本研究結果顯示,聯合組吻合口的愈合情況優于典必殊組(P<0.05),貝復舒組與典必殊組比較差異無統計學意義(P>0.05)。聯合組是在典必殊組的基礎上添加了貝復舒凝膠。貝復舒凝膠學名稱為重組牛堿性成纖維細胞生長因子凝膠。它本質上是一種可以誘導源于神經外胚層和中胚層細胞發生增殖與分裂表型的微量蛋白質[14]。因其能夠促進毛細血管生成,改善創面的血供,已被臨床上廣泛用于角膜上皮的修復[1]。典必殊眼膏又稱為妥布霉素地塞米松眼膏,其中妥布霉素是新一代氨基糖甙類抗生素,對于革蘭陰性桿菌和金黃色葡萄球菌有較強的殺滅作用。而慢性淚囊炎主要的致病菌為葡萄球菌和肺炎鏈球菌,妥布霉素的抗菌作用能夠有效地抑制吻合口區的感染風險。另一方面,地塞米松是一種可抑制傷口愈合的糖皮質激素,避免了吻合口上皮化過程中肉芽組織和纖維細胞的過度生長和增殖從而導致吻合口的閉塞。充當以上藥物載體的明膠海綿對創面的吸附能力較強,因其較好的組織相容性使得它在發揮透氣止血等功能的同時,也可緩慢地被自身組織溶解吸收[16]。總體而言,典必殊涂浸明膠海綿可有效避免吻合口發生感染和過度愈合的情況。而貝復舒涂浸明膠海綿能促進吻合區上皮細胞的生長。本研究發現涂浸有2種藥物的明膠海綿組能夠促進吻合區盡快上皮化。筆者認為,這可能是2種藥物搭載了明膠海綿后充分發揮了各自的優勢,呈現出抗感染、促上皮化和抑制過度肉芽及纖維組織瘢痕化的總體效應。
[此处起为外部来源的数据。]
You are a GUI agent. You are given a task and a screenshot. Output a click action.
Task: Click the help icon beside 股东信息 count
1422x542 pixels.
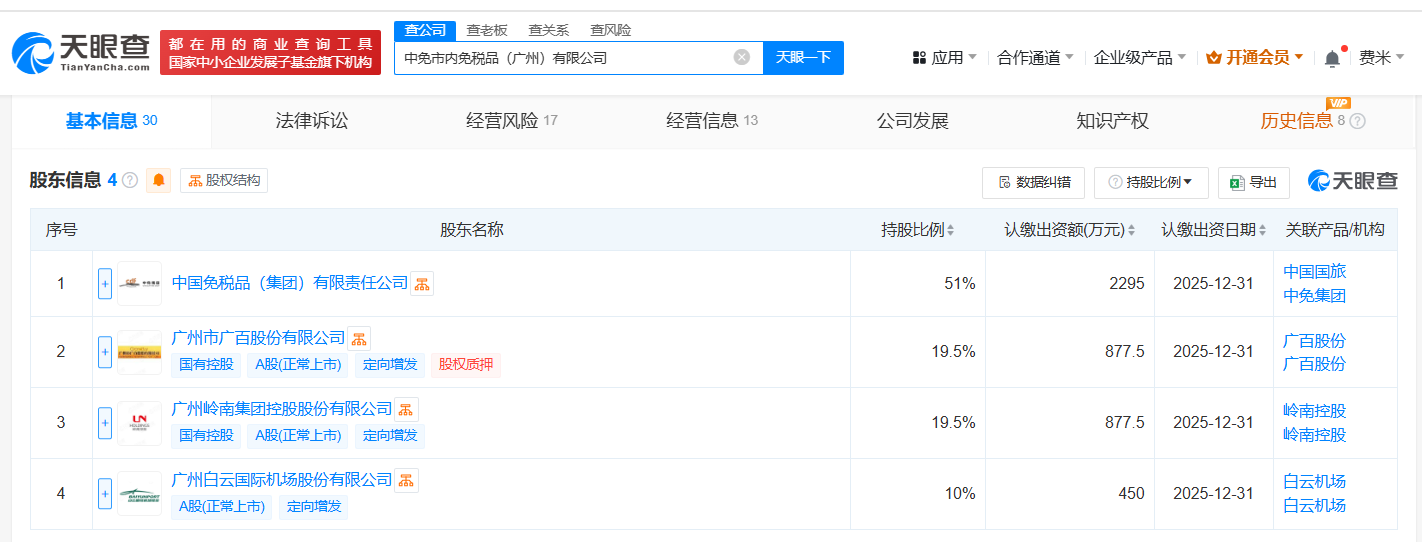pyautogui.click(x=130, y=181)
本研究結果顯示貝復舒組與聯合組吻合口愈合情況比較差異無統計學意義,可能是樣本量過少或聯合組中含有的激素藥物影響了傷口愈合進程等因素所致,原因有待進一步驗證。
本研究顯示聯合貝復舒及典必殊的明膠海綿貼敷能夠較好地促進鼻內鏡下淚囊鼻腔吻合術術區傷口的愈合,這在一定程度可以提高鼻內鏡淚囊鼻腔吻合術的成功率。但術后3個月的門診隨訪時發現,3組患者有效率比較差異無統計學意義(P>0.05)。本團隊最近的研究[17]表明,除了藥物作用外,吻合口填充材料對淚囊鼻腔吻合術的傷口愈合及有效率也發揮著重要影響。本研究中3組均使用了同一種填充材料,這或許對整體有效率發揮了一定作用。對于聯合用藥是否優于單藥以及聯合用藥與吻合口填充材料的最佳搭配方案選擇,有待進一步探索。